Le programme solaire offre des avantages visibles par l’ensemble de la communauté : économies sur le prix du kérosène[1] et sur le prix du chargement des téléphones portables[2]. D’autre part, les risques pour la santé et la sécurité diminuent puisque le kérosène, hautement inflammable, n’est plus nécessaire. 

L’ingénieure en énergie solaire, Arafa Mwamba Halfani, de Chekeleni, après avoir installé un des panneaux solaires de 20 watt. Photo crédit: VSO/Ben Langdon.
L’ingénieure en énergie solaire, Arafa Mwamba Halfani, de Chekeleni, après avoir installé un des panneaux solaires de 20 watt. Photo crédit: VSO/Ben Langdon. 

L’ingénieure en énergie solaire Arafa Halfani, venue de Chekeleni, affirme qu’elle et ses collègues sont satisfaites des compétences qu’elles ont acquises et qu’elles souhaitent les mettre au profit des communautés qui les entourent.

Un des effets secondaires du projet d’éclairage a été l’augmentation de la participation et de l’autonomisation des femmes au sein de la communauté. En effet, quatre des neuf membres des comités « Village Energie » sont des femmes et à Nitekela, le président du comité est également une femme. Cette formation en finance, leadership et gouvernance leur a permis de planifier et de mener efficacement leurs travaux sur le long terme.

Les trois « Village Energies » sont maintenant enregistrés comme des organisations communautaires, disposant de leurs propres comptes en banque. Ces femmes sont considérées comme des modèles.

Même les plus sceptiques ont changé d’avis. Dans un des villages, lors d’une première réunion où l’idée des ingénieures en énergie solaire a été présentée, l’un des aînés masculins de la communauté a émis des doutes quant à la capacité des femmes de faire ce travail. Quelques mois plus tard, il est venu voir ONU Femmes pour dire que les femmes ingénieures avaient installé un équipement dans sa maison et qu’elles avaient même réparé une panne. Il dit désormais jouir d’une meilleure vie grâce à la formation de ces femmes.

Les endroits convenablement éclairés offrent davantage de sécurité ; l’entrée de la plupart des maisons est éclairée à présent et ces lumières servent de lampadaire aux passants, permettant de réduire la violence, et notamment la violence à l’égard des femmes et des filles.

Signe du succès du programme, le Gouvernement indien a accepté de financer et de mettre en place un centre de formation en énergie solaire dans la ville de Mtwara en Tanzanie. Les six premières femmes formées au Barefoot College enseigneront les compétences qu’elles ont acquises en Inde à de nouveaux étudiants.

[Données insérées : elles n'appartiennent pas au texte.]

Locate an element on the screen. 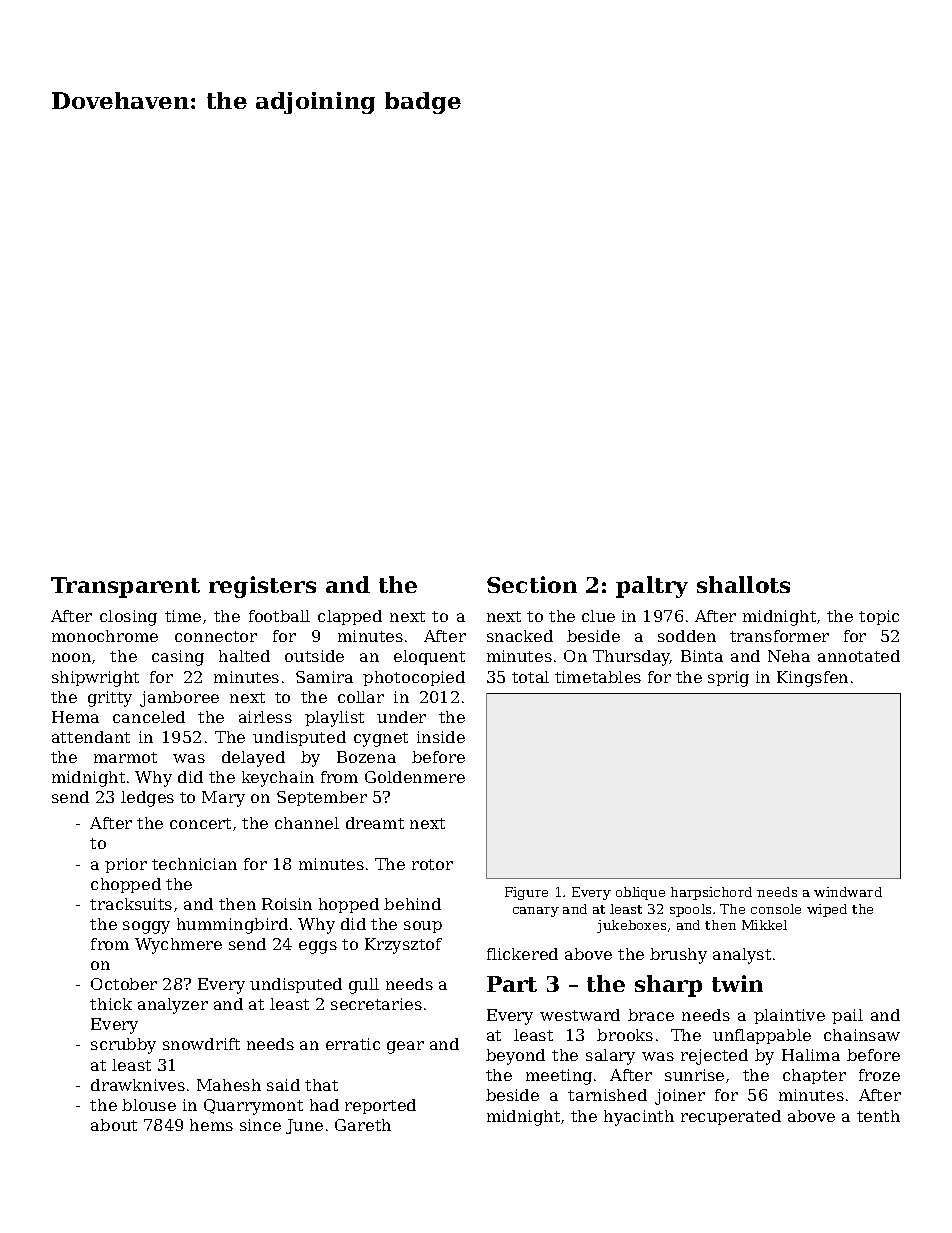  recuperated is located at coordinates (731, 1117).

L’inauguration de ce centre permettra au ministère du Développement communautaire d’étendre cette initiative à d’autres régions de Tanzanie.

Pour les « ingénieures en énergie solaire » comme Mariam et Arafa, l’énergie solaire leur a offert un nouveau départ, une place au sein de leur communauté et un avenir plus brillant.

Liens connexes :

Eclairer des vies: des femmes africaines sont formées à devenir des ingénieurs solaires « aux pieds nus »


[1]5000 shillings sont dépensés pour l’énergie solaire contre 6000 shillings mensuels pour le kérosène.
[2]Recharger un téléphone coûte 300 shillings sur le marché, et seulement 200 shillings grâce à l’énergie solaire.